— Begin Data —
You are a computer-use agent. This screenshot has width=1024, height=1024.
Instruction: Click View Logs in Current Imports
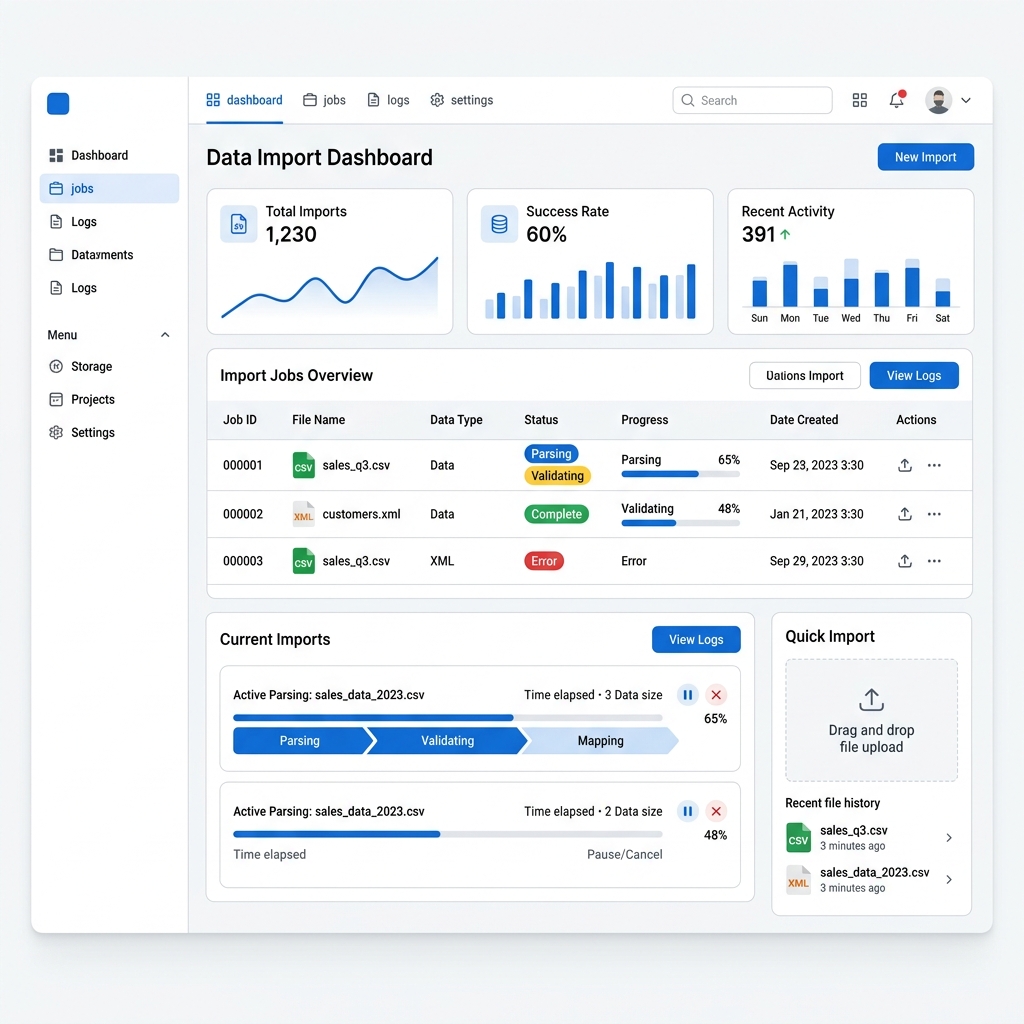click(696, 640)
— End Data —
— Begin Data —
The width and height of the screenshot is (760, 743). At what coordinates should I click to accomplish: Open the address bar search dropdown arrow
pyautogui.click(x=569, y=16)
— End Data —
— Begin Data —
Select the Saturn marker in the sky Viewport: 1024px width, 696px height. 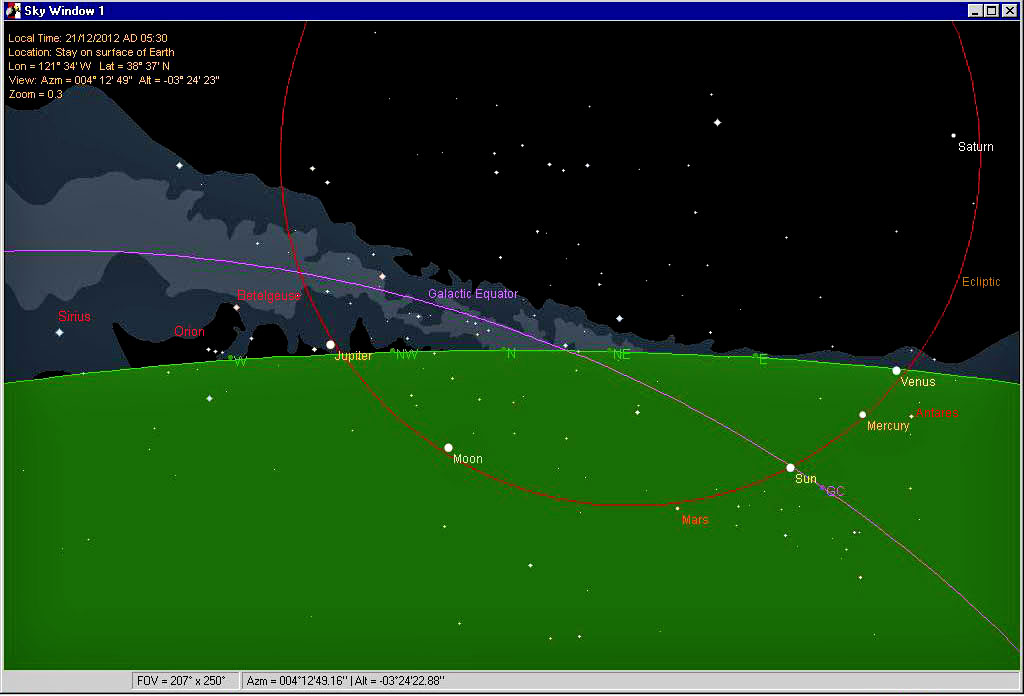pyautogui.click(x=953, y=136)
— End Data —
Reproduce everything from the line containing "You are a computer-use" down to the line containing "click(696, 640)", both included, with 9 added to each coordinate in the answers. Leave the pictures out.

You are a computer-use agent. This screenshot has width=1024, height=1024.
Instruction: Click View Logs in Current Imports
click(705, 649)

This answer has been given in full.